- Problem to work on:
In the material, starting with the first line and going on through the line with "Task: Click the Fee column header", swap "chevron" for "arrow" and leave everything else unchanged.

- Provided records:

■ ■ ■ ■ ■

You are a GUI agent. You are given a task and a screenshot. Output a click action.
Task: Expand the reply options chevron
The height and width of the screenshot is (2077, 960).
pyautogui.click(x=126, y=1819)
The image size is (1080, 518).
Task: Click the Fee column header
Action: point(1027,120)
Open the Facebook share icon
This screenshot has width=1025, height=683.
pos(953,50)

■ ■ ■ ■ ■

- Worked solution:
You are a GUI agent. You are given a task and a screenshot. Output a click action.
Task: Expand the reply options arrow
The height and width of the screenshot is (2077, 960).
pyautogui.click(x=126, y=1819)
The image size is (1080, 518).
Task: Click the Fee column header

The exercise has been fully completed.